**Data for this exercise:**
● ● ● ● ● ● ●

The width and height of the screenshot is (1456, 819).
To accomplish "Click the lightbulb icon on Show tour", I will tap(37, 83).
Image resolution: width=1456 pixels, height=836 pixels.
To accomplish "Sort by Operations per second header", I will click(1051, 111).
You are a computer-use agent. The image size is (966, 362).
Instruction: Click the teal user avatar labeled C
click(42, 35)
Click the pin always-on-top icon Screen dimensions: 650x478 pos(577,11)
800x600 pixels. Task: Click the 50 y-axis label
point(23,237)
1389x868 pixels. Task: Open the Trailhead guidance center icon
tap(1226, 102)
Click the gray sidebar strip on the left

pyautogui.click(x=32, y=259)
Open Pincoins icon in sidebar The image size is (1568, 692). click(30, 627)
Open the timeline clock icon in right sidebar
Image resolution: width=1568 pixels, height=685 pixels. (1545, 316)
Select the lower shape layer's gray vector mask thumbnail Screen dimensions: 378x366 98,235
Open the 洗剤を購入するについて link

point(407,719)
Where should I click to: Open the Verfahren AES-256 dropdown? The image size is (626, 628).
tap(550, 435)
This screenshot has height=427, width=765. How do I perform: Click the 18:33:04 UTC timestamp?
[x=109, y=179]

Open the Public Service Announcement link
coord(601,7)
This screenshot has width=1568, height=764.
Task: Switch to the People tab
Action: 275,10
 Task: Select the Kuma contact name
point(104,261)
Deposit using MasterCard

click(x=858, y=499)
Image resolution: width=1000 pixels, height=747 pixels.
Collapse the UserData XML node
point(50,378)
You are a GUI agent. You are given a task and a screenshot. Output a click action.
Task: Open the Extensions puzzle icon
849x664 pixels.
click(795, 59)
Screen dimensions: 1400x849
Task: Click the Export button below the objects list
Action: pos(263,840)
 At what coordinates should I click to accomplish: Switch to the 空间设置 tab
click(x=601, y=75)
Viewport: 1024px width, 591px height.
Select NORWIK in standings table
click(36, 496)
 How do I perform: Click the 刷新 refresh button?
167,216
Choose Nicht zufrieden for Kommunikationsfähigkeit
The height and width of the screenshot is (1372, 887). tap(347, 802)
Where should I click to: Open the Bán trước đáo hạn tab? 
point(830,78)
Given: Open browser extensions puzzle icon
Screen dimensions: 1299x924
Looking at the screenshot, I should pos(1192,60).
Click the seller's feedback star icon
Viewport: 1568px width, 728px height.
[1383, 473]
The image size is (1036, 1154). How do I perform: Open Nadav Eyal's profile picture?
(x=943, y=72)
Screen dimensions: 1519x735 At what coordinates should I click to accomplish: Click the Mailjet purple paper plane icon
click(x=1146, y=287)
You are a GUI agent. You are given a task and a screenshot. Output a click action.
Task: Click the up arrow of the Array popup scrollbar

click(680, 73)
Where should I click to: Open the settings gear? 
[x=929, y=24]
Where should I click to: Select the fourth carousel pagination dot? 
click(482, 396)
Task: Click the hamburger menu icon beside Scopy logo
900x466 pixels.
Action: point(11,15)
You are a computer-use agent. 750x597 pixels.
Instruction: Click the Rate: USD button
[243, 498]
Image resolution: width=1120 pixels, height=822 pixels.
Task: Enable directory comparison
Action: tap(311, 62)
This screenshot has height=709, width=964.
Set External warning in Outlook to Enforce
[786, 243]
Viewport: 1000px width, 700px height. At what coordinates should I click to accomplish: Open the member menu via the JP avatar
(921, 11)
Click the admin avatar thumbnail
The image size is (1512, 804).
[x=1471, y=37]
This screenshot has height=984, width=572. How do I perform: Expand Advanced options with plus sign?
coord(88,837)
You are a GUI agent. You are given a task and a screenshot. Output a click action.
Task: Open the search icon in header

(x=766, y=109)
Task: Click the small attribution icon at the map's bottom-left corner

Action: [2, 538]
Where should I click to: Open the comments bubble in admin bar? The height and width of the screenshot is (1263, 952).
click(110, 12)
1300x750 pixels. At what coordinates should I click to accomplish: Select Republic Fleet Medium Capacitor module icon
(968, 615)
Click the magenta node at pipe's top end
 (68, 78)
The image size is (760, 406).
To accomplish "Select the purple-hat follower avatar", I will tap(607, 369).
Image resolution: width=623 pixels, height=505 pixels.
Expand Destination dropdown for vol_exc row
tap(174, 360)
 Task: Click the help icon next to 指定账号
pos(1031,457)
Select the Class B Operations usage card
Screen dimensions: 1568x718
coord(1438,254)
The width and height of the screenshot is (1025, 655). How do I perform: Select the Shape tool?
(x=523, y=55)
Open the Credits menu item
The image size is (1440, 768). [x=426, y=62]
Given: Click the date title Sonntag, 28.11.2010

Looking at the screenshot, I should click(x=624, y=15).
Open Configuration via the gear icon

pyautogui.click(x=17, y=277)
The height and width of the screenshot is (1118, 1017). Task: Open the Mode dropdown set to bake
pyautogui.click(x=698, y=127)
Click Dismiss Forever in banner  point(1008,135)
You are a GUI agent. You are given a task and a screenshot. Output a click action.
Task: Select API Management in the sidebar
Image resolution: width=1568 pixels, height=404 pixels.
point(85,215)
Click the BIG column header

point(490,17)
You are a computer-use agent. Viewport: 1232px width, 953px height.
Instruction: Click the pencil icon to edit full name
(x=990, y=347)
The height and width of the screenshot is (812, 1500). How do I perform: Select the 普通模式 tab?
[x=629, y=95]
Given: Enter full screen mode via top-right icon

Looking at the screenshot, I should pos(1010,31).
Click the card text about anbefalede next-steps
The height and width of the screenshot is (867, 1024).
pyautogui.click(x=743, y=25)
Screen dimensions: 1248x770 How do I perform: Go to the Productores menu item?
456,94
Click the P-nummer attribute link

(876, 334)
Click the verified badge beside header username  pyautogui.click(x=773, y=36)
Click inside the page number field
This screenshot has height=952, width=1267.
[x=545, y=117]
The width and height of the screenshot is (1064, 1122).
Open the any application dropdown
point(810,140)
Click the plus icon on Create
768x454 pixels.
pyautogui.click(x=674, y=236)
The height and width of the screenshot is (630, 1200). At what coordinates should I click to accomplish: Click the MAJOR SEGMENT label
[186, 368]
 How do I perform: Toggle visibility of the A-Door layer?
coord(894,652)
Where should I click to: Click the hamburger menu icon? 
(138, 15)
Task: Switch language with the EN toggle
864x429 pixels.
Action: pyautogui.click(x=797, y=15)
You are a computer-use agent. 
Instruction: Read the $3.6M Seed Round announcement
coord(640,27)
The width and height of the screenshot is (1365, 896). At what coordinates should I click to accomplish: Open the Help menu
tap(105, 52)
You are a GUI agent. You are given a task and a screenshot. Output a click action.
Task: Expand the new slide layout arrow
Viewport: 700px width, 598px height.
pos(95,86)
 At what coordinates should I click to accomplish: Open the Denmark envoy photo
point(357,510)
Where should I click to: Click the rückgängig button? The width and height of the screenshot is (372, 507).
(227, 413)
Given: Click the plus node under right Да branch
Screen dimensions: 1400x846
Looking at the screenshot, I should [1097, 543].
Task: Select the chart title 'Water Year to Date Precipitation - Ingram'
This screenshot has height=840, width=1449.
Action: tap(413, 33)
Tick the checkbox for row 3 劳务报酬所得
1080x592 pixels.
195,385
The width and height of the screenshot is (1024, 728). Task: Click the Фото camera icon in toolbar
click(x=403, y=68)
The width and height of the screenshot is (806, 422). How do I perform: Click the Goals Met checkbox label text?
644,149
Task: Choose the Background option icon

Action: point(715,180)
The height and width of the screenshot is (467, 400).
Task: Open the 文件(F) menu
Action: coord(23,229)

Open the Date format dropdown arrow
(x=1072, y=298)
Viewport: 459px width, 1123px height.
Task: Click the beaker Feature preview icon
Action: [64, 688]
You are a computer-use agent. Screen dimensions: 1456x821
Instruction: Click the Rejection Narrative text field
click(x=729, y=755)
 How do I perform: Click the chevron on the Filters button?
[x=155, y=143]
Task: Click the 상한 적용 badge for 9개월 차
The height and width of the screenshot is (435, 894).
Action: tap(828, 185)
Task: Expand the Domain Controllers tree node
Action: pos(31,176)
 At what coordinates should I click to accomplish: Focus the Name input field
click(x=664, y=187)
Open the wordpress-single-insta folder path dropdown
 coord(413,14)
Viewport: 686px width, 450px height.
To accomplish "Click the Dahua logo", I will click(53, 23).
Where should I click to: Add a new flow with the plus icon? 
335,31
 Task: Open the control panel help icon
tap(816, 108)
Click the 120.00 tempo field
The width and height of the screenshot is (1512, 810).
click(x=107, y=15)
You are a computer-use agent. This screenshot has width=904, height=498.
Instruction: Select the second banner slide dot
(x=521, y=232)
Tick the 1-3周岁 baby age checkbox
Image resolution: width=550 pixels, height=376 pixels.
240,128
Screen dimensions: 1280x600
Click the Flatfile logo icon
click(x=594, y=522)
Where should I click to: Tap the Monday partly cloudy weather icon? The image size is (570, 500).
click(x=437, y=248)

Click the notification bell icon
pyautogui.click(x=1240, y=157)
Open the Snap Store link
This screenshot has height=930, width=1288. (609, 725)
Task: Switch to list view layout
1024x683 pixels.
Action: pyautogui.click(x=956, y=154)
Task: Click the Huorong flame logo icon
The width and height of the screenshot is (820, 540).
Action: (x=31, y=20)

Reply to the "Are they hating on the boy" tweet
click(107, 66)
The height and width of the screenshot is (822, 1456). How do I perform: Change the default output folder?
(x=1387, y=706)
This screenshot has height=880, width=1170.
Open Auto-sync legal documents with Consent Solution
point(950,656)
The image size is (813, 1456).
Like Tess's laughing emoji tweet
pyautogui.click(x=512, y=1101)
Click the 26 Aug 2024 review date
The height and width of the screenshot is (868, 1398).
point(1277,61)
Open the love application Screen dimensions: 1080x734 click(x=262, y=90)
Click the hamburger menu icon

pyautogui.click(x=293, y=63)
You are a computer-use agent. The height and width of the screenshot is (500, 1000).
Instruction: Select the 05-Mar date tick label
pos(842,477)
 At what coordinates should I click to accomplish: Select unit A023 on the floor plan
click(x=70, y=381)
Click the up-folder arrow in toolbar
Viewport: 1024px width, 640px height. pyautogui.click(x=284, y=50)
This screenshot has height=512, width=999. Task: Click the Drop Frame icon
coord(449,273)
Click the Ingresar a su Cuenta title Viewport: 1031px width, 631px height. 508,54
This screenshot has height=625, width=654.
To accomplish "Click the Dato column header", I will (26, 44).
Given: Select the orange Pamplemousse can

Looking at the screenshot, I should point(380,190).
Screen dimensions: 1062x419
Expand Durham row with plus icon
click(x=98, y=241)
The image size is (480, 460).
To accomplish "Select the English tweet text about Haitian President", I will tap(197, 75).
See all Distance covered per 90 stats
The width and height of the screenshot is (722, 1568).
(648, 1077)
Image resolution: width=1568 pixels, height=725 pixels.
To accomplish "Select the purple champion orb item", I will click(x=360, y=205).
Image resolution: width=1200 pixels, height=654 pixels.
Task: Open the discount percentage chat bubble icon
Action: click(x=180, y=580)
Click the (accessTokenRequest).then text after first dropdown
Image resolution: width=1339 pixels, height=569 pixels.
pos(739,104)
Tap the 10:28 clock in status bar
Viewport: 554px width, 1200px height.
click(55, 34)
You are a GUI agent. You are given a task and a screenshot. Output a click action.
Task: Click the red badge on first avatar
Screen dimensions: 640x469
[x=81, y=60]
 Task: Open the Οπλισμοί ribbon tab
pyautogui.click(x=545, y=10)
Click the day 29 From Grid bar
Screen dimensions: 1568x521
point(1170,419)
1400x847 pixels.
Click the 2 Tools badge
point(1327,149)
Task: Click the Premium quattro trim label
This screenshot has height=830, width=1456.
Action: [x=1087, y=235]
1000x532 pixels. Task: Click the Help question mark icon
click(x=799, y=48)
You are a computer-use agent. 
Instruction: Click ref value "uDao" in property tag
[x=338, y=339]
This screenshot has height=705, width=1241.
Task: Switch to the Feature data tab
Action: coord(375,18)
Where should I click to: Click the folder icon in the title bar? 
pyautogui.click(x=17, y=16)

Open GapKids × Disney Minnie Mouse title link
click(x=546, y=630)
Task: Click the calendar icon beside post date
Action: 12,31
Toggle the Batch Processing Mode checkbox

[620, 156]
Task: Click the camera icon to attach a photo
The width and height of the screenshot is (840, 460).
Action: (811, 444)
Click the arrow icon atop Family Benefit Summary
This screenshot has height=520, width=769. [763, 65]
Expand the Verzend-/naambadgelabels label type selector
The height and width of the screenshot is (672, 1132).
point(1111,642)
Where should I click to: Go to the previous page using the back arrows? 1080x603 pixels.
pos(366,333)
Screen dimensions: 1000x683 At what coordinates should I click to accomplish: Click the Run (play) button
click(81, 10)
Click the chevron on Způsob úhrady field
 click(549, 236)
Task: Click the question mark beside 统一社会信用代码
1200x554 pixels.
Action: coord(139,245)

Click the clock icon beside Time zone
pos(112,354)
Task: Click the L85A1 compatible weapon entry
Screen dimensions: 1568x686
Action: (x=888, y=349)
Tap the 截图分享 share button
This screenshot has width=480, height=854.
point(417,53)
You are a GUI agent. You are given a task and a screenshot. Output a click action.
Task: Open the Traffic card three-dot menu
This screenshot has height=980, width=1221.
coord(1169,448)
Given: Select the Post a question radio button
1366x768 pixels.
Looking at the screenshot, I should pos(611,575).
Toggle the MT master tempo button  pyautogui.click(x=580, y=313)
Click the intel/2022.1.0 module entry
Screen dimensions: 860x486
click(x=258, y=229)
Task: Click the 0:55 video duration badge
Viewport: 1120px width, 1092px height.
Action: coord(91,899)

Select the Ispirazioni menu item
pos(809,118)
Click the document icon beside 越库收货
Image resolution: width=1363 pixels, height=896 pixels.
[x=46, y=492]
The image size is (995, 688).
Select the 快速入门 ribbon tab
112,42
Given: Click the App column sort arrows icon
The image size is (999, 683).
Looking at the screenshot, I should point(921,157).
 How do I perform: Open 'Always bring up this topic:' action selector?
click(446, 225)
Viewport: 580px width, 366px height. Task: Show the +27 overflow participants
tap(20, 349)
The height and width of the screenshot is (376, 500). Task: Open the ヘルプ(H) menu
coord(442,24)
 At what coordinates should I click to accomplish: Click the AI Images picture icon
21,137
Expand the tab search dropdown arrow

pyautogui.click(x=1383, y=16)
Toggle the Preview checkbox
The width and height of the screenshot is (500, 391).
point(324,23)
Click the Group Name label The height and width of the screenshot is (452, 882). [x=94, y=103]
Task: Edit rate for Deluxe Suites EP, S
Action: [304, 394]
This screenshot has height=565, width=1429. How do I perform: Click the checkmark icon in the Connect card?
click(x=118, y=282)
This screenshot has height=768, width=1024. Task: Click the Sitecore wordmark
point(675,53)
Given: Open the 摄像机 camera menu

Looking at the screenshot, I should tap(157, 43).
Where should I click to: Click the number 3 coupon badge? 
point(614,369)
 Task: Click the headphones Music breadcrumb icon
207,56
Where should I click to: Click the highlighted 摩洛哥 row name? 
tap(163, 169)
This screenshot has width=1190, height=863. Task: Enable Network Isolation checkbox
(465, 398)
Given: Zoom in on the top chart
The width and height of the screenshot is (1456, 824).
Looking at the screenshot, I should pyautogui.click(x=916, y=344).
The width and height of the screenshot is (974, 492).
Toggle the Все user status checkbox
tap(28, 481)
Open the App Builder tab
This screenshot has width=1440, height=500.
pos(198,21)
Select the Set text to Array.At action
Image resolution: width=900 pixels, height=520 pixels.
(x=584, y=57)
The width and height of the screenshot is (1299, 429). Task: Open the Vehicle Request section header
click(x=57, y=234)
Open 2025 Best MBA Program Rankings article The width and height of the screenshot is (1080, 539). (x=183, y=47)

● ● ● ● ● ● ●

**Work instructions:**
Write out the items verbatim, from the line with "This screenshot has height=709, width=964." up to and including the line with "[x=1471, y=37]".

**Solution for this problem:**
This screenshot has height=709, width=964.
Set External warning in Outlook to Enforce
[786, 243]
Viewport: 1000px width, 700px height. At what coordinates should I click to accomplish: Open the member menu via the JP avatar
(921, 11)
Click the admin avatar thumbnail
The image size is (1512, 804).
[x=1471, y=37]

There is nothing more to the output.